Esse período foi, na verdade, uma época de grandes reformas, de rejuvenescimento e de democratização da Inglaterra. No decorrer desse período, foi adotada a primeira lei de proteção ao trabalho das crianças (1833), a primeira lei relativa ao trabalho de mulheres e crianças nas fábricas (1842), a lei da jornada de dez horas (1847), a lei da imprensa (1836), a lei da reforma do Código Penal (1837), a lei da supressão dos direitos sobre os cereais (1846) e a lei de associações políticas (1846). Todas essas conquistas destruíram o poder da aristocracia rural e abalaram o domínio do capital. Daí por diante, a questão do sufrágio universal não saiu mais da ordem do dia na vida política inglesa; até que, em 1918, foi definitivamente instaurado.
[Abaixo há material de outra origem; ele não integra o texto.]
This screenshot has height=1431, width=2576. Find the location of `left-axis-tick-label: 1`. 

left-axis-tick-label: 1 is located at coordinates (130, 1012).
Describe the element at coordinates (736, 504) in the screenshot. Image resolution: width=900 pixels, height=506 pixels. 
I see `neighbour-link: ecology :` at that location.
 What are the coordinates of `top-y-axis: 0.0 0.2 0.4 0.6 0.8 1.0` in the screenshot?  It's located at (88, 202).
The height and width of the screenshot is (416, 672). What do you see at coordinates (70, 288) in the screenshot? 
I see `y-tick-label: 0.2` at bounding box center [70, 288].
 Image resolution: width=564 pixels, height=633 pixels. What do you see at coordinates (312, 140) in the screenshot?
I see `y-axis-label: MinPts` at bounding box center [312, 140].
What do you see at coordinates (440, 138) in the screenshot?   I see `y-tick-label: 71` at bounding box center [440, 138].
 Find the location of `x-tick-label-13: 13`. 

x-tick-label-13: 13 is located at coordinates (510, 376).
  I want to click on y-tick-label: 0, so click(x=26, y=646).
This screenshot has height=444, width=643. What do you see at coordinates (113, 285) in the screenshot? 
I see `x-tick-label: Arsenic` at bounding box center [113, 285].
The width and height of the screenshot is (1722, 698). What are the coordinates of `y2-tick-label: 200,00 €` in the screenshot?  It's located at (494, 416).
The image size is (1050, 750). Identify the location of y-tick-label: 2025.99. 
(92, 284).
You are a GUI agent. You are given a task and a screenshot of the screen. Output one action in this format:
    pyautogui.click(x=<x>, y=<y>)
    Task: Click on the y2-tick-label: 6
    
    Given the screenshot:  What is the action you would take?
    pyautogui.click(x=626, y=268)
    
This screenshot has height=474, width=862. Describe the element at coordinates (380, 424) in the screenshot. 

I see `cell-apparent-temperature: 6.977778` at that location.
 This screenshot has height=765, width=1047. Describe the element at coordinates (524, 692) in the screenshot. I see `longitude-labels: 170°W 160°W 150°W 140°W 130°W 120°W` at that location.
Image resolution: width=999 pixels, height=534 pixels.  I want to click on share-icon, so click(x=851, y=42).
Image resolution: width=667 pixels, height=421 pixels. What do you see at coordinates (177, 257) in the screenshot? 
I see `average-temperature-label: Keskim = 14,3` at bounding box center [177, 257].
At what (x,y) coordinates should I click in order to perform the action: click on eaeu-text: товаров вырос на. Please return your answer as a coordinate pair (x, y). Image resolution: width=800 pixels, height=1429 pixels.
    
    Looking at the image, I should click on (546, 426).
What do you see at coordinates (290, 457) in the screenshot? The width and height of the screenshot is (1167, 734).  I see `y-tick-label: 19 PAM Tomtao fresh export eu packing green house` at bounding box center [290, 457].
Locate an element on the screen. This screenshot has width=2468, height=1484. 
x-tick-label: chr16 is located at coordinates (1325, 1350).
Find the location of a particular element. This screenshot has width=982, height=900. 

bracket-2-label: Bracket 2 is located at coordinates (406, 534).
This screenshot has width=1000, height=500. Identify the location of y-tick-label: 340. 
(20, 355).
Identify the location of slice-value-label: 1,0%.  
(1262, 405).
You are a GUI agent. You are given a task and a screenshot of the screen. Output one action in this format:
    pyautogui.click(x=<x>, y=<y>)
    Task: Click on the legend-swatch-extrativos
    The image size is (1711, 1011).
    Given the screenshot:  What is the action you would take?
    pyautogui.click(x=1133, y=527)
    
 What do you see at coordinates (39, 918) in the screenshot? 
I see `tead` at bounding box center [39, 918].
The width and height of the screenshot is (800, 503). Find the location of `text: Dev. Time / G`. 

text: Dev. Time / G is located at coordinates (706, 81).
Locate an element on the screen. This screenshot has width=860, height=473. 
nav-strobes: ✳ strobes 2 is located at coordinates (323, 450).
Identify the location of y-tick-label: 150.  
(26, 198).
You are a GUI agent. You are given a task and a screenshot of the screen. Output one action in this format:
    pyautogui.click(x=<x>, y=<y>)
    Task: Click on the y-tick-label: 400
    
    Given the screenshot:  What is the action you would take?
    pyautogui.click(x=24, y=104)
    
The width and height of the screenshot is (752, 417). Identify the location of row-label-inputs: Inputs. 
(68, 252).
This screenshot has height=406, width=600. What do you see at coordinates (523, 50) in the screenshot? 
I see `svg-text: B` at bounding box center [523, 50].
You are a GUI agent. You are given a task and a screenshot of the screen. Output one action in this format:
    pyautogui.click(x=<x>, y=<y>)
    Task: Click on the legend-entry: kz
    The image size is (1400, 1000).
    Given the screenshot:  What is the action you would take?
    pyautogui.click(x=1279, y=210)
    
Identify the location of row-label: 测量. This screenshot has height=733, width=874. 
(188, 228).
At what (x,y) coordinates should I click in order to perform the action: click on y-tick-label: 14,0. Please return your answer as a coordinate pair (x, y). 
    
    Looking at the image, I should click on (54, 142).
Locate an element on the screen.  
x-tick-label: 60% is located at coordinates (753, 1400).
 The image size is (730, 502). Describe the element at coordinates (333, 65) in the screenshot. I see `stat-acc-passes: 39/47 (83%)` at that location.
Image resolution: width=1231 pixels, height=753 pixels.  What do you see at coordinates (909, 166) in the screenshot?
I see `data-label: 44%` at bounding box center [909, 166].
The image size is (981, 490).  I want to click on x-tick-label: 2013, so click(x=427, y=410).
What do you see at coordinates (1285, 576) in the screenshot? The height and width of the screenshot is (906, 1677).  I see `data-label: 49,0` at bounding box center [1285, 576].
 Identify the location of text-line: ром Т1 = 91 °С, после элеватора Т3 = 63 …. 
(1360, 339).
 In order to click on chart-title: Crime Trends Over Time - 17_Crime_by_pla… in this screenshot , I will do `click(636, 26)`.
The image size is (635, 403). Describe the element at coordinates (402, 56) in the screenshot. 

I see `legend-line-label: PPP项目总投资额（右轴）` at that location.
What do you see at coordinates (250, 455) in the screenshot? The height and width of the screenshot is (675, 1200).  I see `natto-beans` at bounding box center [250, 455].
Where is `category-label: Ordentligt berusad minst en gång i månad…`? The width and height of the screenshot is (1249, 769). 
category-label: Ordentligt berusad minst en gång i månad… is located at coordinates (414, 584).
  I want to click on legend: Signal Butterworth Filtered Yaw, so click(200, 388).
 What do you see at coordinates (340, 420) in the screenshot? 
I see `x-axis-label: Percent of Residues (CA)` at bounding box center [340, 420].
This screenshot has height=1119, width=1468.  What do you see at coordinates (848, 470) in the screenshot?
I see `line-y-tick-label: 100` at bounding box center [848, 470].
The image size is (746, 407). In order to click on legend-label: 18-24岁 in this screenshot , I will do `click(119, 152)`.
O cartismo legou ao proletariado inglês um vasto sistema de cooperativas, fortes sindicatos e um vigoroso espírito internacionalista. Além disso obrigou-o a estudar a literatura e a economia política. Sua experiência também contribuiu imensamente para a formação da doutrina marxista e exerceu indelével influência em homens como John Stuart Mill, Disraeli, Carlyle, Kingsley, Maurice Ruskin e, de maneira geral, sobre todos os socialistas conservadores ou cristãos da época.
O movimento owenista e cartista deixou uma herança formidável. E ninguém melhor a caracterizou que Marx no Manifesto Inaugural da Associação Internacional dos Trabalhadores, fundada mais de dez anos depois da extinção desse movimento.
“Depois de uma luta sustentada durante treze anos com admirável tenacidade, os operários ingleses conquistaram, afinal, a jornada de dez horas... A lei da jornada de dez horas não foi somente um sucesso prático, foi a vitória de um princípio. Pela primeira vez, na História, a economia política da burguesia foi vencida pela economia política da classe operária. Mas a economia política do trabalho iria infligir uma derrota ainda maior à economia política das classes dominantes. Queremos referir-nos ao movimento cooperativo e, particularmente, ao movimento das cooperativas de produção”.
As lutas que o proletariado sustenta nunca são inúteis. Quando não atingem diretamente o fim visado, preparam o caminho para a vitória definitiva.